# Tree Based Methods
## Classification and Regression Trees (CART)

Decision trees, whether they are used for a continuous (regression) or discrete (classification) target variable, implement an algorithm called *Recursive Binary Splitting*.

### Recursive Binary Splitting

1. Search over the entire feature space, looking for the feature ($j$) and the value within that feature ($v_j$) that, when used as the split feature and value, results in the maximum reduction in the specified loss function. This will result in two subsets of the data.

2. Repeat step 1 on each of the two subsets until some stopping criteria is reached (usually a significantly "pure" subset is created, referred to as a "leaf" node).

##### Regression

With each successive split of a tree, the predicted value for all observations that fall into that subset (or region in the feature space if one is thinking about things geometrically) is the mean of the training observations that are in that subset/region. This will be a constant, mathematically defined as:

$$
c_m = \frac{\sum_{i \in R_m}^n y_i }{\left| R_m \right|}
$$

Translation: "The predicted value ($c_m$) for any observation that falls into the subset/region $m$ will be the average of the target variable for all training observations that fall into the same subset/region $m$." 

The loss function that is most commonly used to identify the "best" split feature $j$ and value $v_j$ is the RSS (Residual Sum of Squares).

$$
min \left( \sum_m^R min \left( \sum_{x_i \in R_m}^n (y_i - c_m)^2 \right) \right)
$$

Since each split is a binary split and there will only be two subsets, the above equation can be expanded to:

$$
min \left( min \left[ \sum_{x_i \in R_{m1}}^n (y_i - c_{m1})^2 \right] + min \left[ \sum_{x_i \in R_{m2}}^n (y_i - c_{m2})^2 \right] \right)
$$

Where $c_{m1}$ and $c_{m2}$ are the constants in regions $R_1$ and $R_2$.

**An important thing to note is that when using a regression tree to model a continuous relationship, the target variable will be discretized (even if it is a rather fine/precise discretization)**

##### Classification

In the classification setting, the algorithm seeks to make its two child nodes as pure as possible, where a completely pure node would be one with only one class.
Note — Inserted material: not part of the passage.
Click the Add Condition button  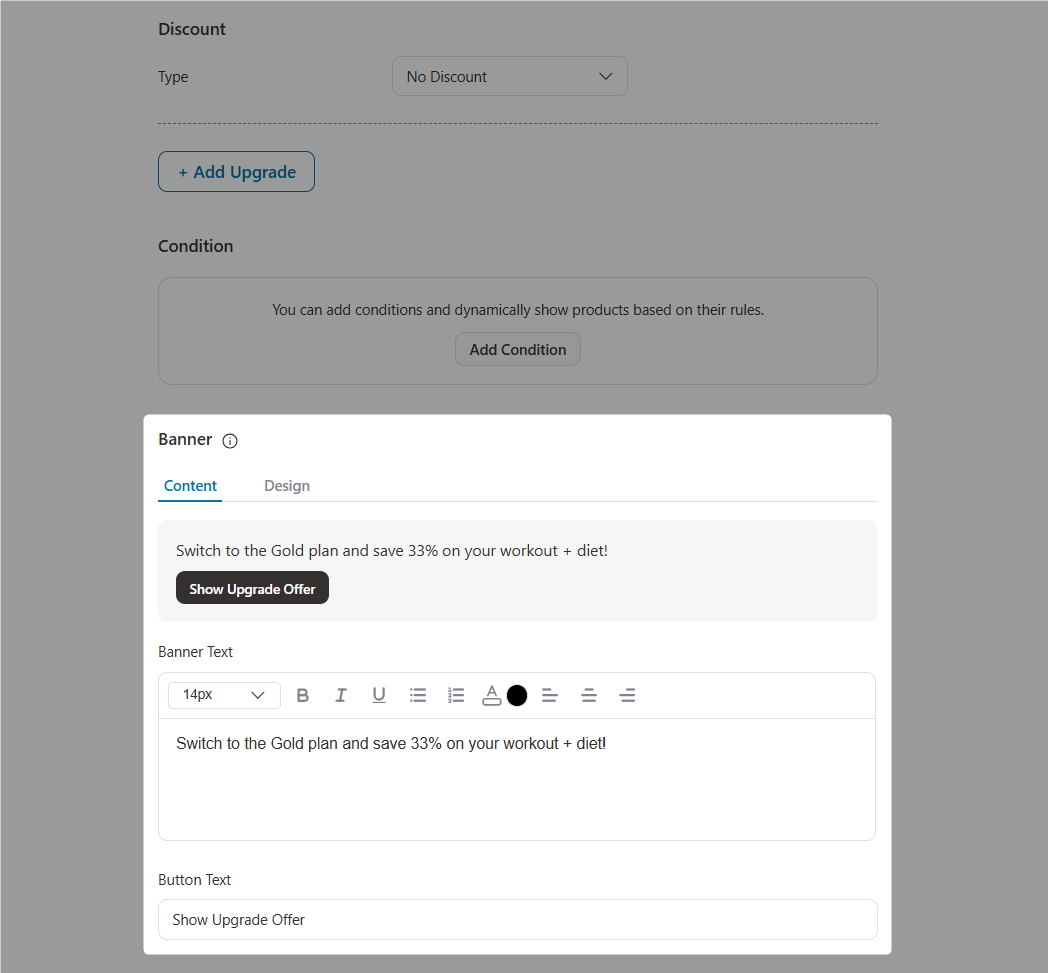coord(517,349)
If the target variable can take on any one of a possible $K$ classes, then the predicted value for all observations that fall into the $m^{th}$ node will be the majority class in that node, (i.e. the class with the highest proportion in in node $m$). This can be written as:

$$
\left( \hat{y_i} | x_i \in R_m \right) = max \left( P_{mk} \right)
$$

which can be read as: "The predicted value for observation $i$ given that observation $i$ is in region/node $R_m$ is equal to the the class with highest proportion in that region $P_{mk}$." $P_{mk}$ is defined as:

$$
P_{mk} = \frac{1}{N_m} \sum_{x_i \in R_m} I(y_i = k)
$$

Translation: "The proportion of observations that belong to the $k^{th}$ class that are in region/node $m$ ($P_{mk}$) is equal to the number of observations that belong to class $k$ ($I(y_i = k)$) divided by the total number of observations in node m ($N_m$)"
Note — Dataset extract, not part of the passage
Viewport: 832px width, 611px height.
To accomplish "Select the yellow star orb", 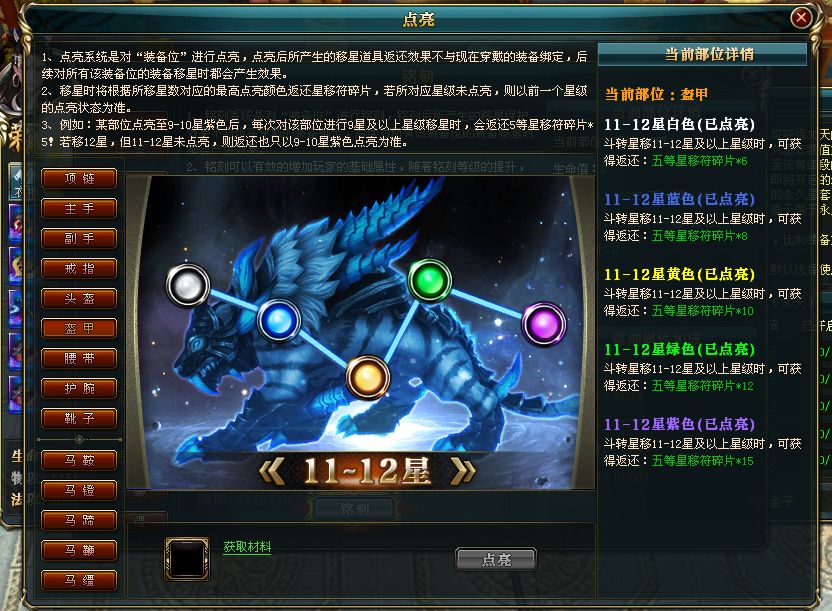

The abstract structure of the loss function that a classification tree seeks to minimize is:

$$
loss = \frac{n_1}{N_m} G_1 + \frac{n_2}{N_m} G_2
$$

where:
* $N_m$ is the number of observations in node $m$ (i.e. the parent node that will be split)
* $n_1$ and $n_2$ are the number of observations in the "left" and "right" daughter nodes that will result from the split, respectively.
* $G_1$ and $G_2$ are the impurity measures of the "left" and "right" daughter nodes, respectively. The metric used to measure impurity can vary (see below).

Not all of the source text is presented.